Françoise (P.) a évoqué des expressions utilisant le mot « langue », à l’instar de la langue des signes, la langue de Molière, avoir une langue bien pendue, la langue de bois, la langue des fleurs, la langue du cœur… jusqu’à la langue de pute. Puis elle a mentionné les langues les plus parlées au monde : le chinois, l’espagnol, l’anglais, le hindi, l’arabe… Curieusement, le polonais serait la 15e langue parlée dans le monde, suivie par l’indonésien. Selon un article du Monde de 2018, le français pourrait devenir la langue la plus parlée en Afrique, voire dans le monde selon une autre source. Françoise a terminé en disant que ses langues préférées étaient celle du cœur et celle de la musique. Michel serait curieux de savoir comment, dans ces statistiques, sont définies des langues telles que l’arabe ou le chinois, qui ont de nombreux dialectes. Il en a profité pour citer la source des expressions de son fond d’écran que l’on peut voir en illustration ci-dessus. Françoise (P.) s’est demandée si l’on connaissait l’origine du nom de famille « Lang ». Outre le fait que c’était d’apparence un nom provenant d’Europe centrale, nul n’a su y répondre.
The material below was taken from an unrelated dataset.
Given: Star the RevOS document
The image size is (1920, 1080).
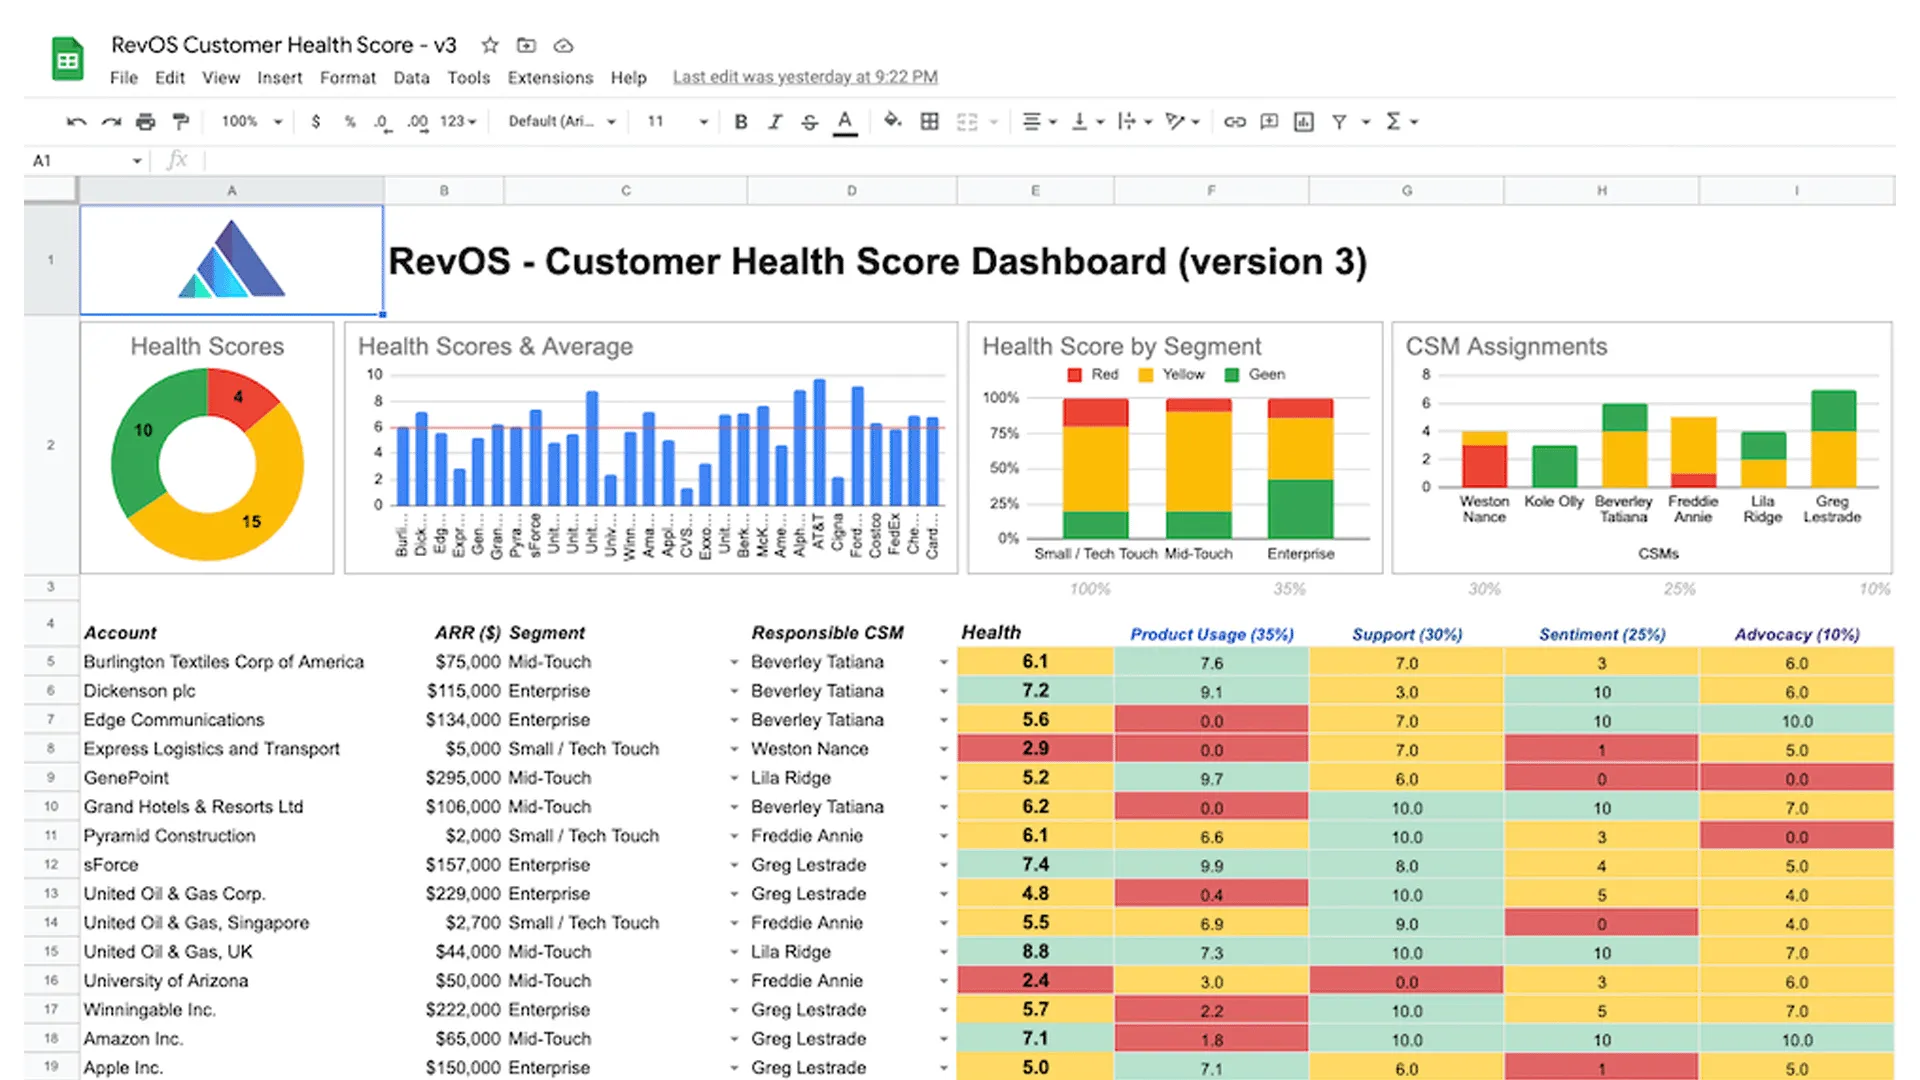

En écrivant ce compte-rendu, on a trouvé sur le site de généalogie Geneanet qu’il proviendrait « d’Allemagne ou d’Alsace-Lorraine, ce nom est un sobriquet désignant un homme grand (lang = long) ».
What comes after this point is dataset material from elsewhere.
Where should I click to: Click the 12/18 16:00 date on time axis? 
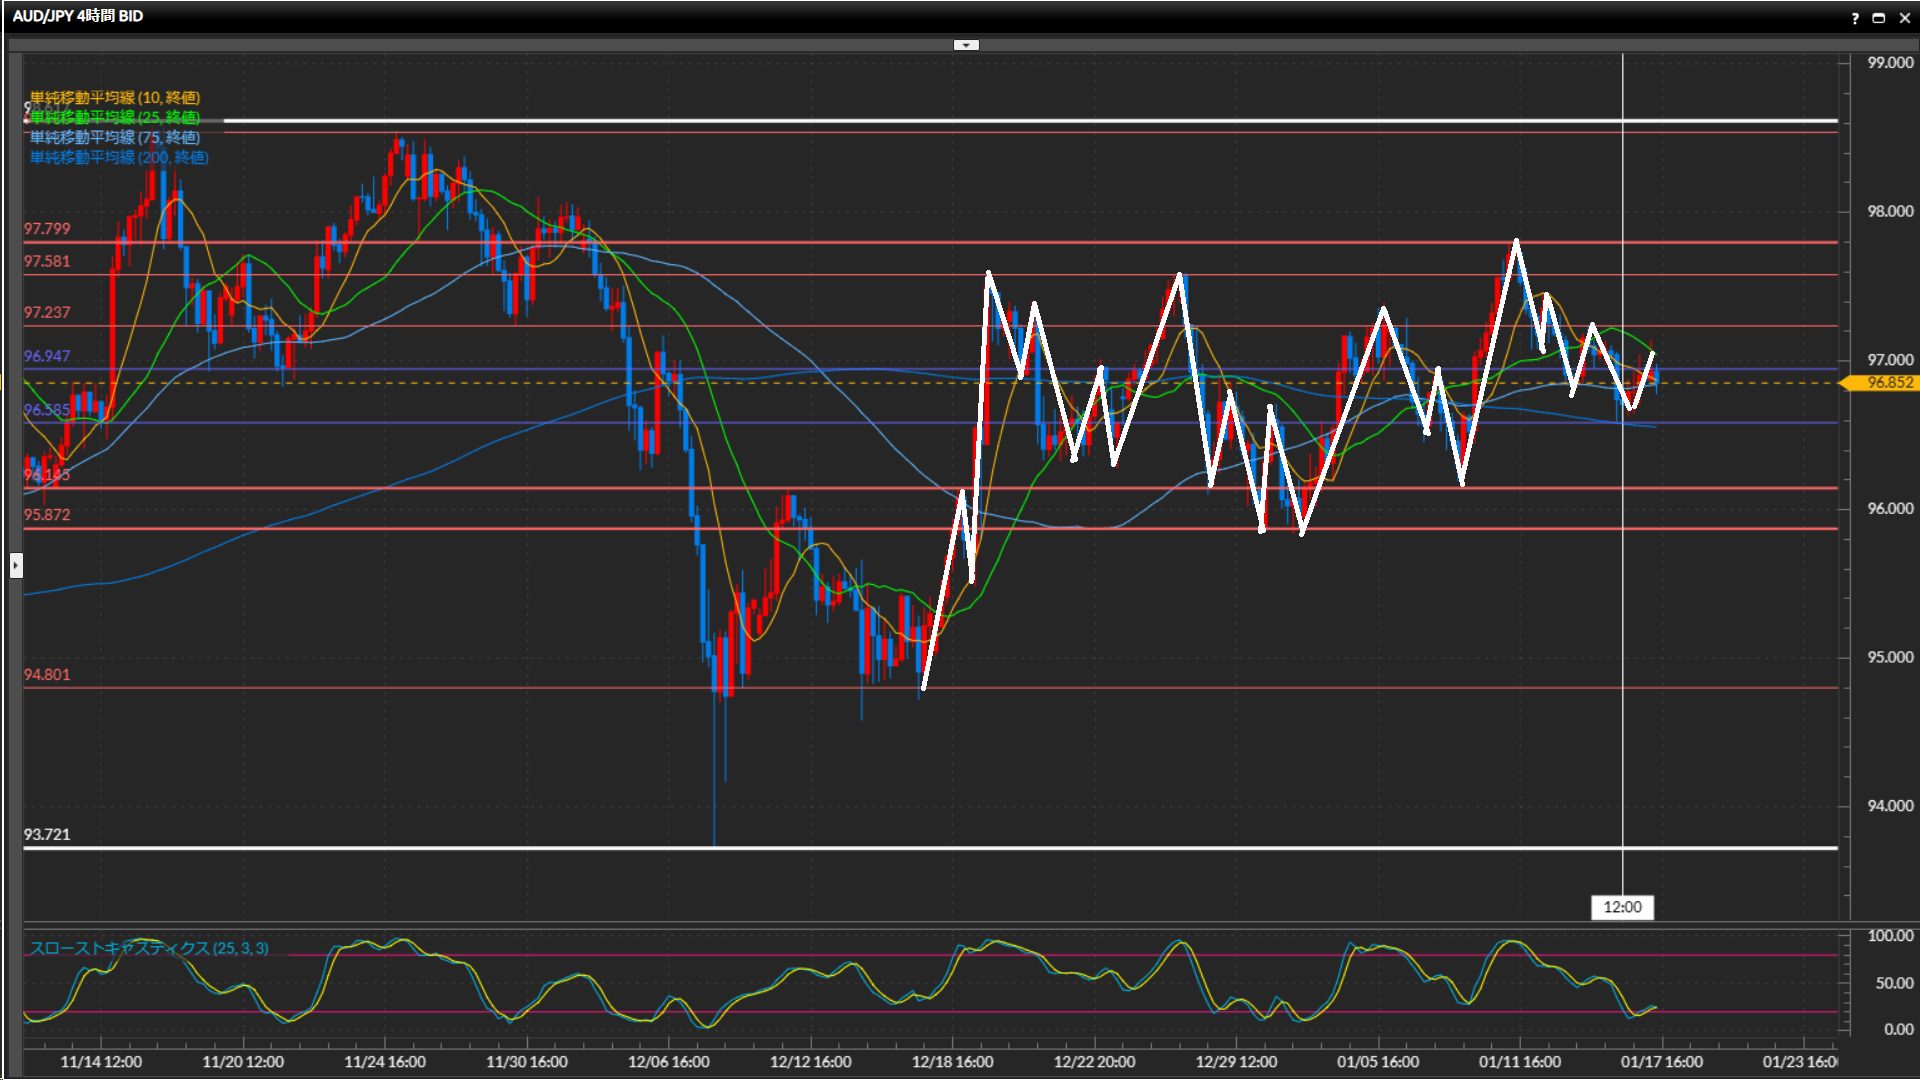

Enfin, Jean-Philippe, curieux de savoir quand, historiquement, s’était posée pour la première fois la question de l’origine des langues, a trouvé une controverse extraordinaire au tout début du IIe livre d’Hérodote, écrit au Ve s. avant J.-C. : celle où le pharaon Psam­mi­tichus voulait démontrer expérimentalement que les Égyptiens étaient le premier peuple et non pas les Phrygiens comme ils le reven­di­quaient, en remontant à l’origine des langues parlées : isoler deux enfants depuis leur naissance de toute personne parlante, et de voir quel serait le premier mot qu’ils prononceraient. Ce fut un mot phrygien… Jean-Philippe a ensuite fait un rapprochement (osé, dirions-nous) entre cette méthode et une théorie de Noam Chomsky – qu’il a lue dans L’instinct du langage de Steven Pinker –, selon lequel la langue n’est pas une construction culturelle se transmettant de génération en génération, mais que l’être humain est « précâblé » pour le langage – vocabulaire, syntaxe, grammaire (on trouvera ici une critique brève – et cinglante – de cette approche – trouvée lors de la rédaction de ce compte-rendu).

Sur ce, après avoir levé le coude, on leva la séance.